No one says that these days -- though the Central Committee is still there of course, and setting the objectives at the national level. But back then, that line was your defence in case anything went wrong: you were just following orders. Even though the great economic liberalisation of China had begun, it was still a totalitarian state. In a single party sense it is still, and central command is still powerful, but it is not the all-pervasive control it was back then.
Figure 2: The China of 1981/82. A village waited four hours to see these foreigners emerge from a feast at the local communist party headquarters.
At that time China had about one billion people, 30 million of whom were members of the Communist Party -- which I likened to having the Boy Scouts running the country, and also reporting on everything anyone said or did back to the Scout Masters. The Scout Masters themselves were divided -- the industry and market-focused “capitalist roaders” at one extreme, agrarian Maoists at the other -- but central direction was the rule for whichever faction was dominant.
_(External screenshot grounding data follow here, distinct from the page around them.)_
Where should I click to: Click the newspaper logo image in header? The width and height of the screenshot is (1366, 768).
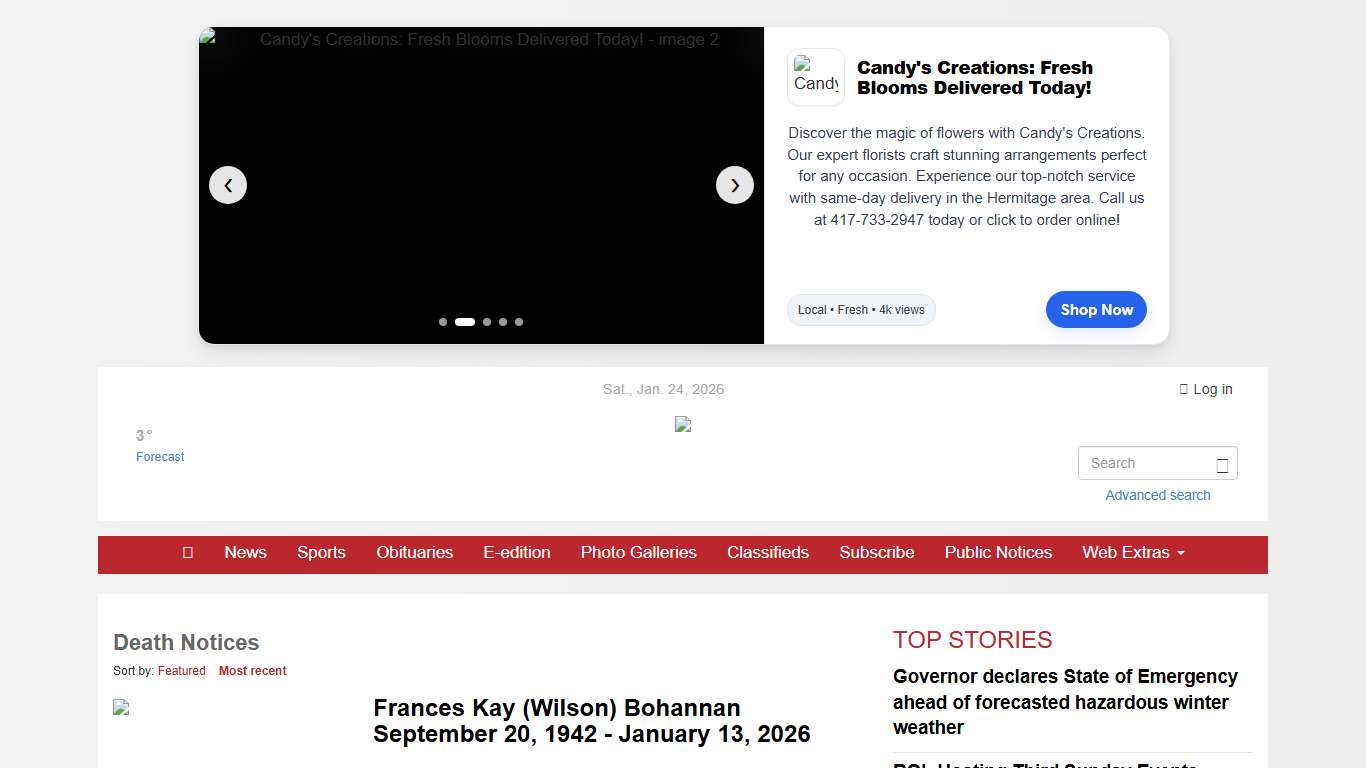[683, 424]
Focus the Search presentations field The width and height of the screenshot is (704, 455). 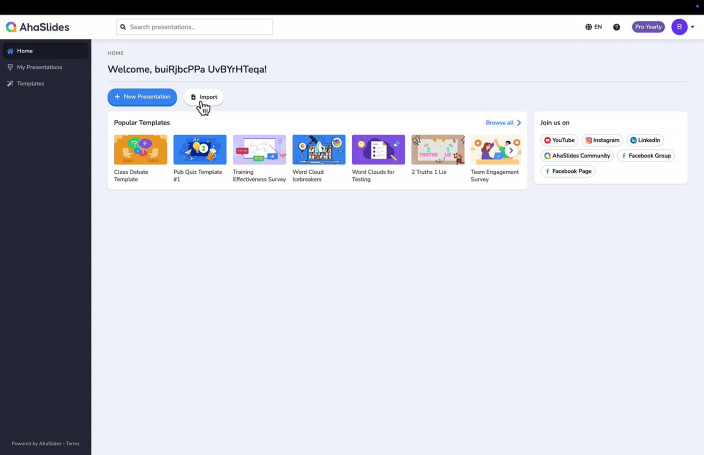[x=194, y=27]
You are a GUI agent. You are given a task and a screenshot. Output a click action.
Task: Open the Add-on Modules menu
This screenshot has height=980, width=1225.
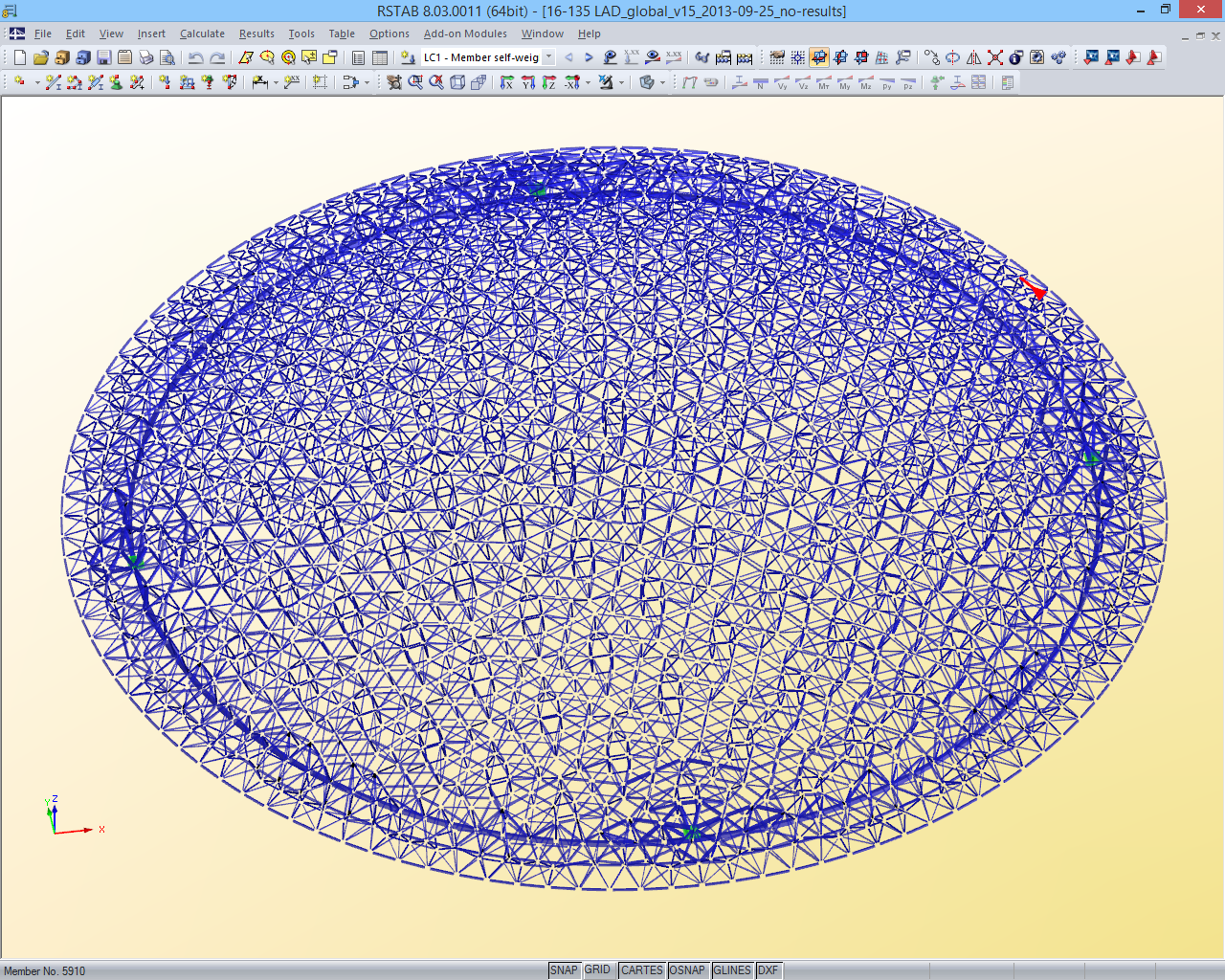click(x=465, y=33)
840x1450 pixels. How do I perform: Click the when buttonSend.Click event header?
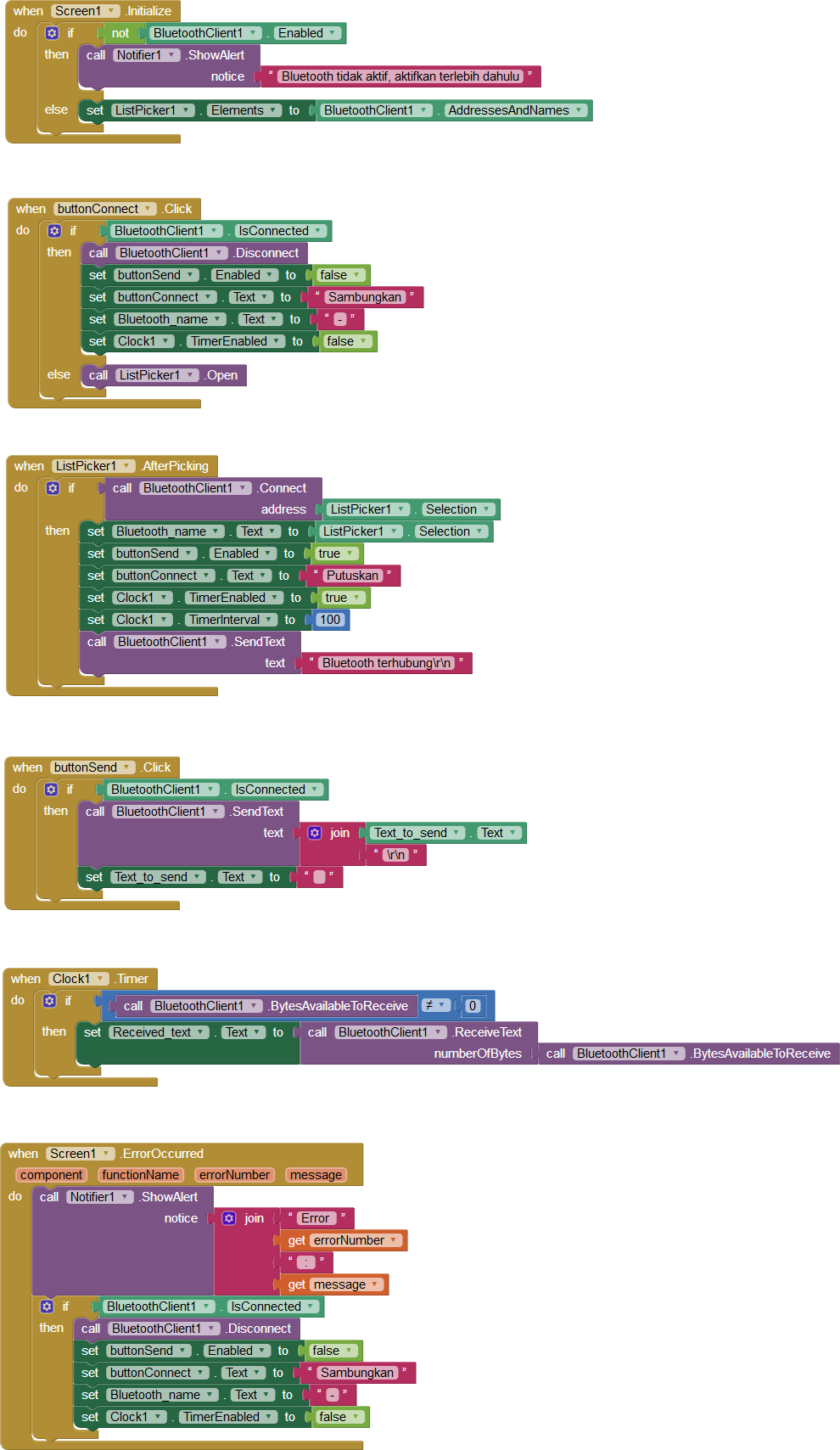coord(27,767)
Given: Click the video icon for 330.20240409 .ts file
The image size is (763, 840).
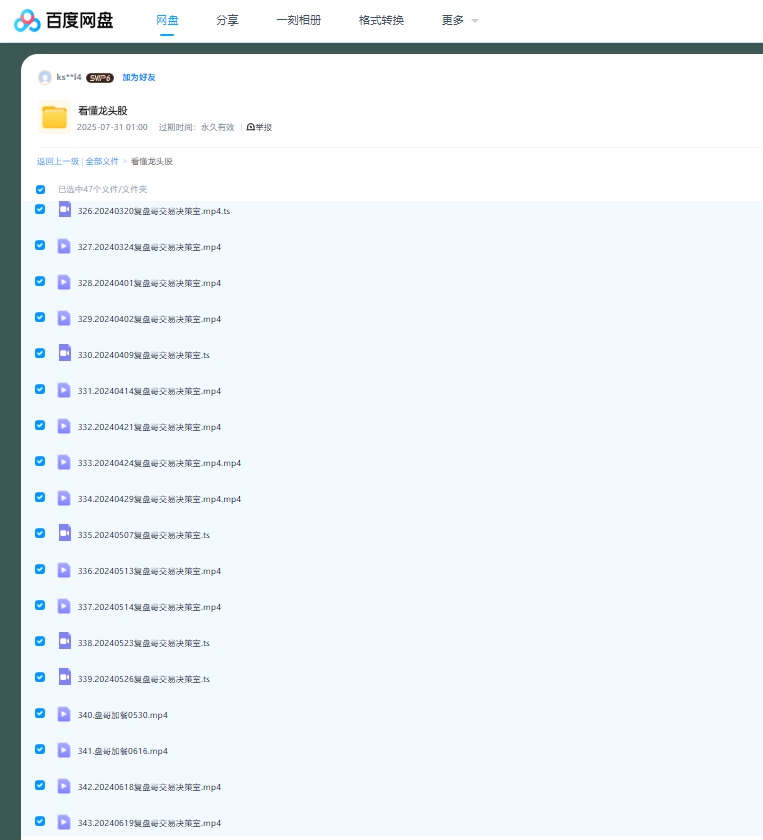Looking at the screenshot, I should [x=64, y=353].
And imposing a central rule on such a huge country came down to issuing slogans.
The personal insurance policy of “following the directives” in turn meant that these instructions were interpreted absolutely literally -- which is what we ultimately realised solved our statistical puzzle when we met the Mayor of Shanghai, and another official whose title was literally translated as the “economic boss of Shanghai”.
We asked him to explain the heavy industry-light industry conudrum, and we got the stock answer: “We followed the directives …”. So someone in our group asked “Yes, and what was that?” He replied that the Central Committee had sent out a directive to “promote light industry”. “So what did you do,” another asked.
“We stripped heavy industry factories and turned them into light industry,” he explained.
We also saw a commune in Sichuan that was converting from the self-sufficiency of the old Maoist days to the market of Deng’s. Their speciality was furniture, and the Communist officials proudly spoke of a 70 per cent increase in one year. The plan was to replicate this success across all the province of roughly 100 million people.
How did you sell all that, the Australian journalists asked? “We sent out propagandists”, came the translated reply.
Yeah. It turned out that state-owned furniture factories in Shanghai had been directed to buy the commune’s output. Easy for one commune, impossible for all. Strike two against a successful industrialisation program.
Finally we visited the newly declared Shenzhen Free Trade Zone. Free Trade Zones were nothing new at the time -- the first had been established in Ireland back in 1959 -- and their history in the Third World had been patchy: foreign companies would set up in one country to exploit low wages, only to move to another when wages rose substantially. But China had something else in mind with Shenzhen: Yes, foreign companies could take advantage of low wages (and low land and capital costs too), but there had to be a Chinese partner, and within seven years the partner had to own 50 per cent of the business (or something of that order -- I’m going on memory here).
So China was attempting not merely to provide work for its under-employed labour, but also to create a capitalist class -- and to get the latest Western technology in the bargain as well.
This sounded like a home run to us, and history has shown that it was. This new class was drawn largely (but not exclusively) from the ranks of the Communist Party itself of course, but China was truly transformed from a moribund centrally-planned economy into a vibrant capitalist one -- still with a single party in political control, but no longer trying to control everything centrally by slogan. Whatever capitalist crises may strike this nation in the near future, the incredible success of this transformation should not be forgotten.